§ **Exercise objective**: Begin at the line containing "You are a computer-use" and copy exactly through the last line of the listing, skipping every picture.

§ **Provided data**:
========================================
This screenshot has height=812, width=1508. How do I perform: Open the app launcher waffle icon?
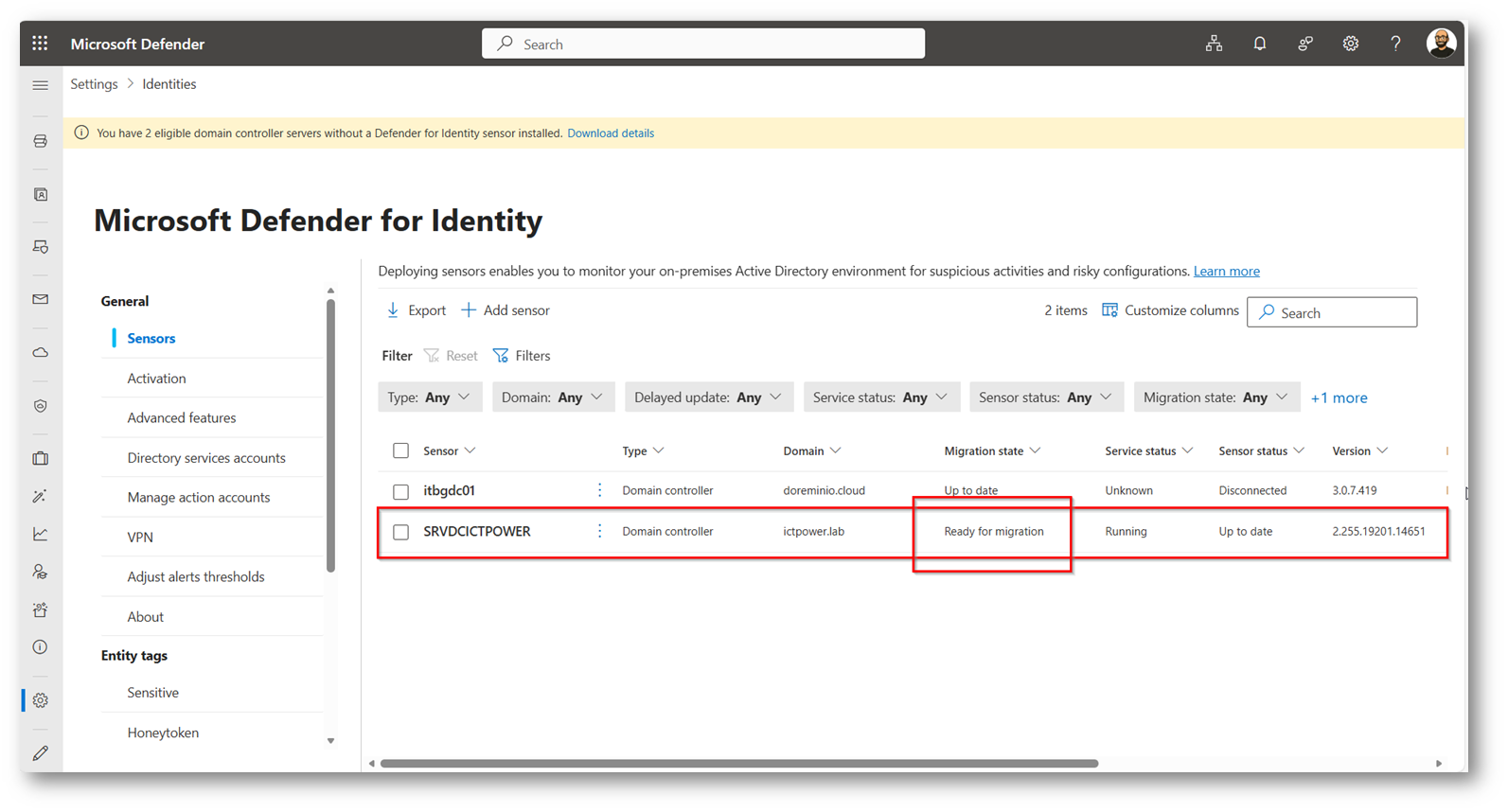pyautogui.click(x=40, y=44)
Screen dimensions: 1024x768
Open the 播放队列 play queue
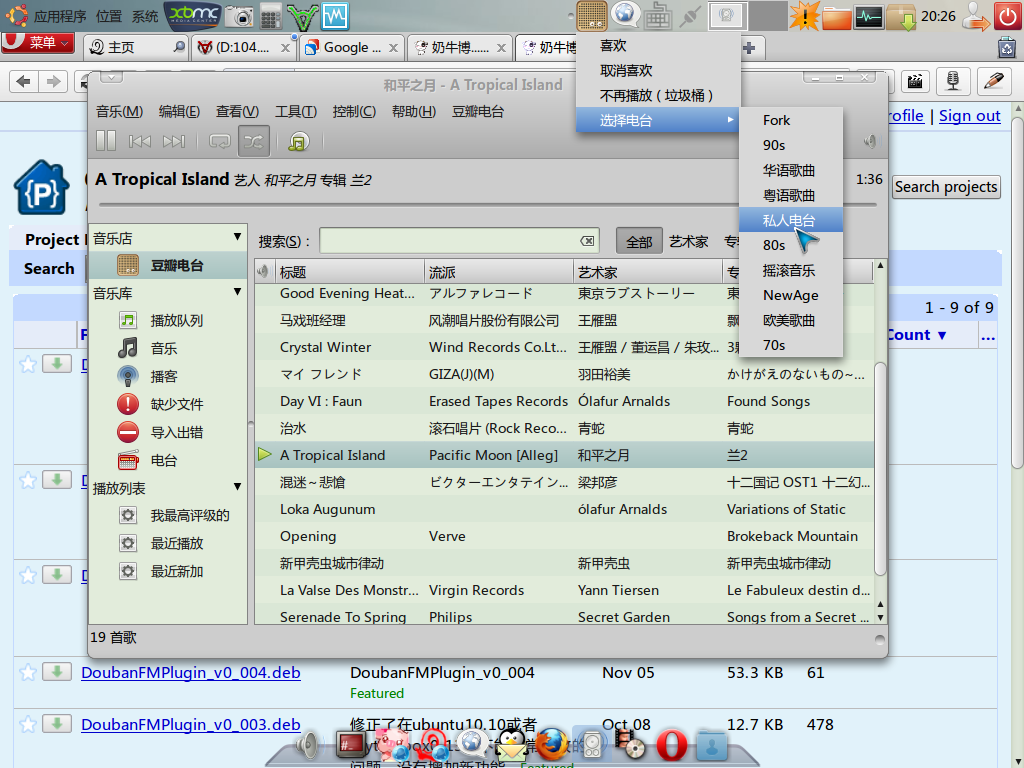pyautogui.click(x=176, y=320)
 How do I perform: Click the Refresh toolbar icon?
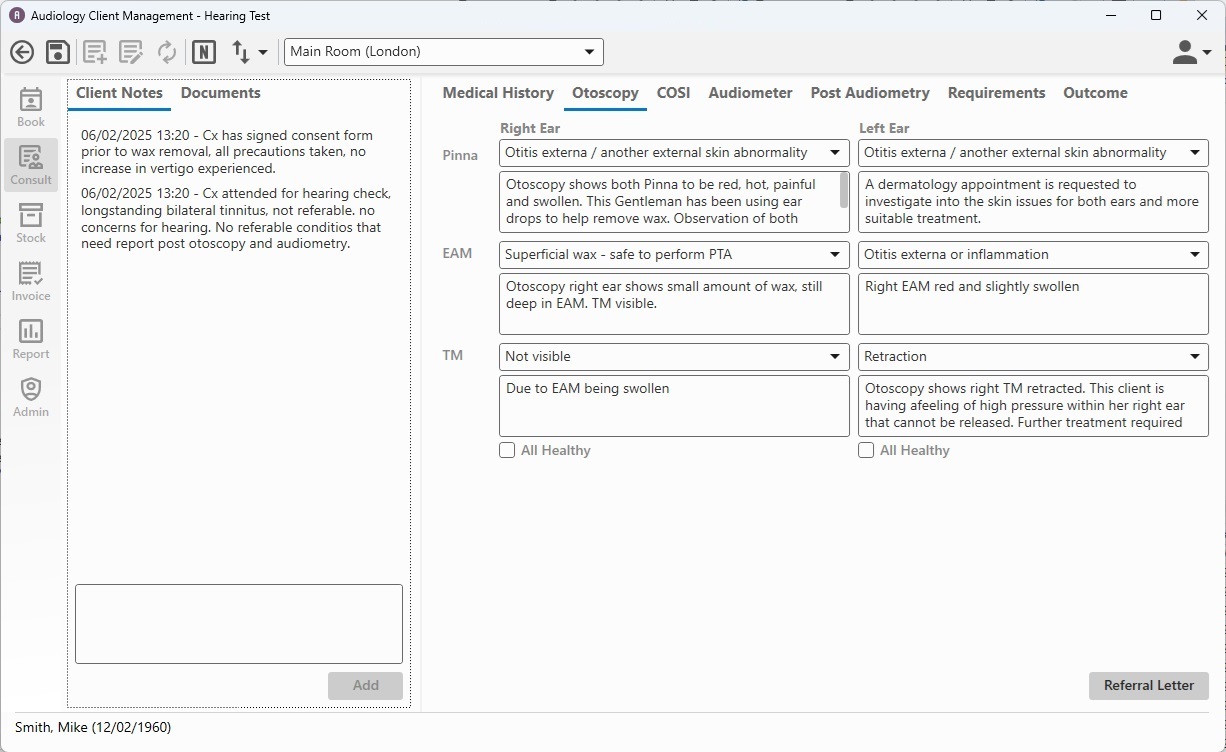167,51
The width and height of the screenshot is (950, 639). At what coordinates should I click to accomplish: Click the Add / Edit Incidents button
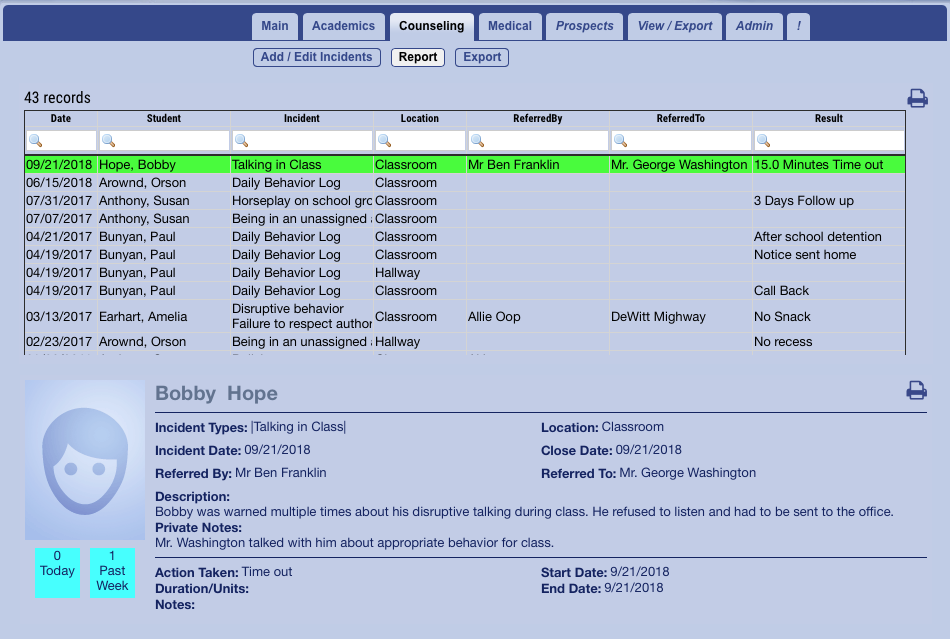point(316,57)
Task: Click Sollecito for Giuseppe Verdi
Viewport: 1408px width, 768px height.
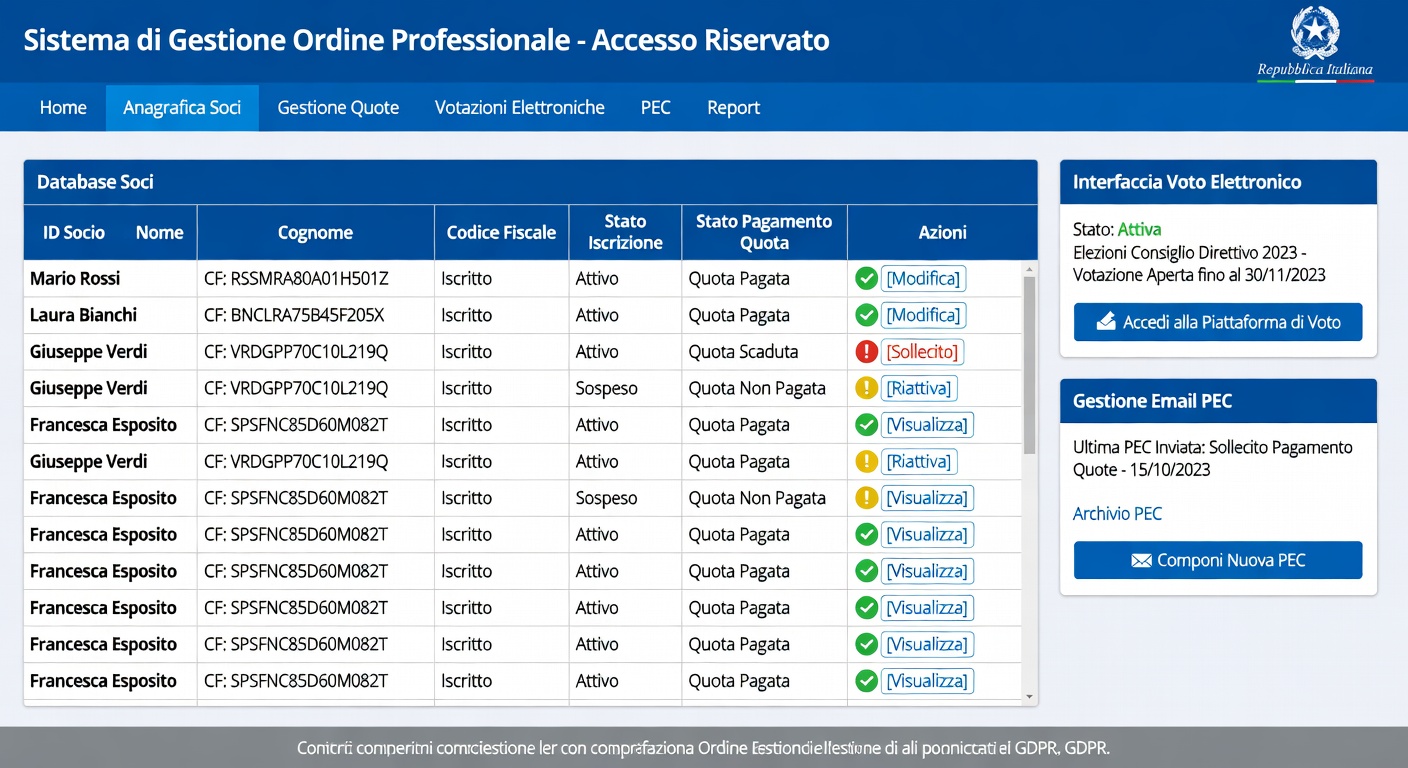Action: 923,351
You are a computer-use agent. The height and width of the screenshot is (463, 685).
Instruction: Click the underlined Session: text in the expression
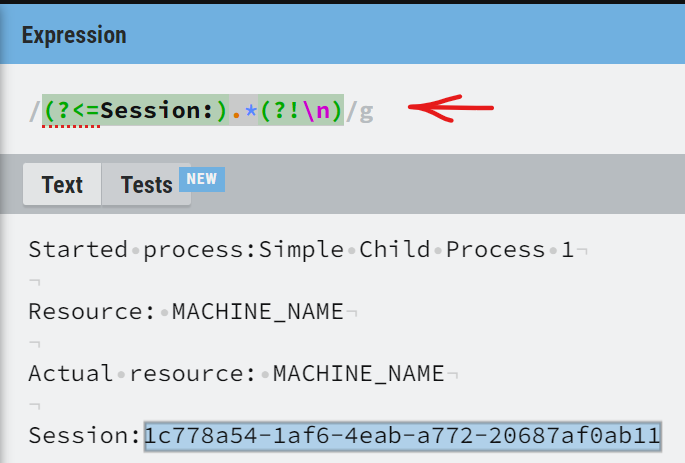coord(157,111)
========================================
§ **Written answer**:
You are a computer-use agent. The height and width of the screenshot is (463, 685).
Instruction: Click the underlined Session: text in the expression
coord(157,111)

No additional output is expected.